Well, if you’re a spammer, then you’d use tools like GSA, SeNuke, and those kind of automated systems. It can work, but only really as a short-term strategy.
For bona-fide SEOs though, there’s no real right answer to this one.
I guess the quickest way to generate links would be to create some content or campaign that was compelling enough to get viral and get linked to that way.
That’s the Holy Grail of any SEO consultant.
What is the best quick fix way in optimizing your website for SEO?
I would say content.
With new SEO clients in Southampton, sometimes all it takes is to review the website, get the Meta edited, content headings, and text set correctly with a good approach to keywords and you will see ranking increases.
Video can also be a massive bonus – it doesn’t have to be anything too complex either – for example here’s a video about SEO in Bournemouth that I put together.
You’d be surprised at how much business this can generate.
How do you measure your SEO success for a particular campaign?
For my clients is down to sales, conversions, and leads.
It’s all very well getting more traffic and better Google rankings with SEO – but if that traffic doesn’t convert it doesn’t really mean anything.
As part of the SEO process I work with my clients to make sure that their website is best positioned to get results so look very closely at how the pages perform.
What project that you’ve handled that gave you a hard time in optimizing yet you came out successful afterwards?
All of them! Seriously though, it’s hard work to do SEO right and to get results.

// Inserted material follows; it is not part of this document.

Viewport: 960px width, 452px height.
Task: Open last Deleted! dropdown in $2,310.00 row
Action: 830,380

Thankfully though, the methods I am using work for my clients and should work into the future.
How do you keep yourself up-to-date in the current SEO landscapes and techniques?

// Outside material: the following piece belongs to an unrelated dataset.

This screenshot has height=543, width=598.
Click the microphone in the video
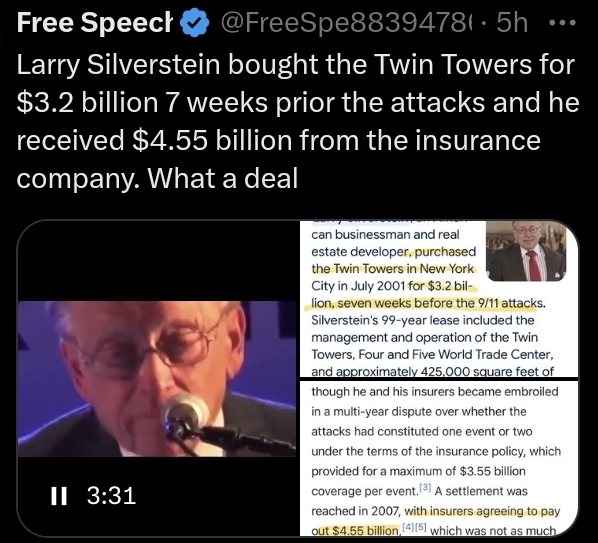point(186,414)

I’m in a couple of online groups dedicated to SEO discussion. We share tactics, testing, and strategies.
Other than that I tend not to read too much about SEO online because there’s a lot of disinformation.
I have a lot of websites which mean I can validate any new changes and see how my clients perform and adjust accordingly. I find that this is the best approach really.
Can you suggest any book, video, person, website that keeps you inspired in doing SEO?
I am currently developing my own Southampton SEO Consultant website which I hope one day will stand up well against those type of names – time will tell.